#### Exercise
Copy out the lines starting with the line containing "The height and width of the screenshot is (432, 1506)." and continuing through the line containing "click(x=1863, y=1106)", repeating them word for word.
[START OF Record excerpts]
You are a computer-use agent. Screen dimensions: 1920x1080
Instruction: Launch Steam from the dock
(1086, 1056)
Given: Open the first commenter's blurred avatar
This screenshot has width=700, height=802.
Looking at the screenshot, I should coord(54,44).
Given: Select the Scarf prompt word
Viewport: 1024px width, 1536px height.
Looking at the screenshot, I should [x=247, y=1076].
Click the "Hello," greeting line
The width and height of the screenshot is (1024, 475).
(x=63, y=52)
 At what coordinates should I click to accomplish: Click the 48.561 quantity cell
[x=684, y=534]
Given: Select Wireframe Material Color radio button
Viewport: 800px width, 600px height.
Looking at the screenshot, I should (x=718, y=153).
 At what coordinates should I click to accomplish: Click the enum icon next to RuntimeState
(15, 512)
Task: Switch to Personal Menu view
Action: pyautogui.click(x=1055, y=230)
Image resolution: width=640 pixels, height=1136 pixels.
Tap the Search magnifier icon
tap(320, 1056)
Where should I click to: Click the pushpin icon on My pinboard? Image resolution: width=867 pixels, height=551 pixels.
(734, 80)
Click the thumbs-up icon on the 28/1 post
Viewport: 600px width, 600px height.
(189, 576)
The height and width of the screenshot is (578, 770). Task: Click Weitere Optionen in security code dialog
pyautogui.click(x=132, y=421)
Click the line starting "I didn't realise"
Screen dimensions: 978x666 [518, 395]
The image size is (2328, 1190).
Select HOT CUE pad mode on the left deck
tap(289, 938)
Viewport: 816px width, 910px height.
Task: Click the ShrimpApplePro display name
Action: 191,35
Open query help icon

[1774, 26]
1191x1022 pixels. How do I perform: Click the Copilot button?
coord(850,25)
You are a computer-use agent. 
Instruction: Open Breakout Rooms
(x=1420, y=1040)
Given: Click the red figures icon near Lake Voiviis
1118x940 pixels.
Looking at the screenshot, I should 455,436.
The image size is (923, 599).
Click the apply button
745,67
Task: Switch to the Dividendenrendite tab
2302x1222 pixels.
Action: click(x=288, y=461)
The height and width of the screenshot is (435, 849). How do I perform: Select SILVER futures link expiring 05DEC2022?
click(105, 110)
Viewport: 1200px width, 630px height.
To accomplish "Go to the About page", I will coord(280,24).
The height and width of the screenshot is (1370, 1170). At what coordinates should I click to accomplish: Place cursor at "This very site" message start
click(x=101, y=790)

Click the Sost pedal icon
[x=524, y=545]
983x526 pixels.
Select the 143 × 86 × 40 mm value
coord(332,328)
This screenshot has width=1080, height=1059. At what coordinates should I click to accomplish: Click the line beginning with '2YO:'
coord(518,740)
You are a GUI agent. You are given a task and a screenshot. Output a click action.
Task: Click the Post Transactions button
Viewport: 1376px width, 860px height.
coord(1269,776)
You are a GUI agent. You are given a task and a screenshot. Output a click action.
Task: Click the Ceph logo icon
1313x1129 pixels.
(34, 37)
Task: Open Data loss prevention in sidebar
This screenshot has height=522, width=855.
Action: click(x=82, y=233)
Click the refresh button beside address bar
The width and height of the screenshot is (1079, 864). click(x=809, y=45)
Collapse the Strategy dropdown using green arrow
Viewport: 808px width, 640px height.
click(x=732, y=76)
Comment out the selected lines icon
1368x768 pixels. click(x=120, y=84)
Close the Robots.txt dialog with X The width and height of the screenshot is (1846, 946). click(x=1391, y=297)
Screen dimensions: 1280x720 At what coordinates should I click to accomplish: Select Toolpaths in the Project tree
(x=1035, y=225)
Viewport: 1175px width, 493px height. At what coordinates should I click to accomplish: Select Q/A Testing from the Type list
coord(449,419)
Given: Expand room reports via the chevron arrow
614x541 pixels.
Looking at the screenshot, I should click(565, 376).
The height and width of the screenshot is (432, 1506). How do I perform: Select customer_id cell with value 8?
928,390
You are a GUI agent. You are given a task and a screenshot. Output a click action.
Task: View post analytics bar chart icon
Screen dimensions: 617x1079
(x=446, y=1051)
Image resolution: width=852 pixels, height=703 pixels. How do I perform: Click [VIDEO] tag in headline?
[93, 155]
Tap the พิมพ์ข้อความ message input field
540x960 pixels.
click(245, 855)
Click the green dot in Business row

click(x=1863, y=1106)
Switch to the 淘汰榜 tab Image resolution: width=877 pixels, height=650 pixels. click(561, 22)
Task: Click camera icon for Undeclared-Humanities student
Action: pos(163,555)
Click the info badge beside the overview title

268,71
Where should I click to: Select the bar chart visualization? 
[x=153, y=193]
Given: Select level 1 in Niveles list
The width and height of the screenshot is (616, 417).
[END OF Record excerpts]
#### Full answer
The height and width of the screenshot is (432, 1506). How do I perform: Select customer_id cell with value 8?
928,390
You are a GUI agent. You are given a task and a screenshot. Output a click action.
Task: View post analytics bar chart icon
Screen dimensions: 617x1079
(x=446, y=1051)
Image resolution: width=852 pixels, height=703 pixels. How do I perform: Click [VIDEO] tag in headline?
[93, 155]
Tap the พิมพ์ข้อความ message input field
540x960 pixels.
click(245, 855)
Click the green dot in Business row

click(x=1863, y=1106)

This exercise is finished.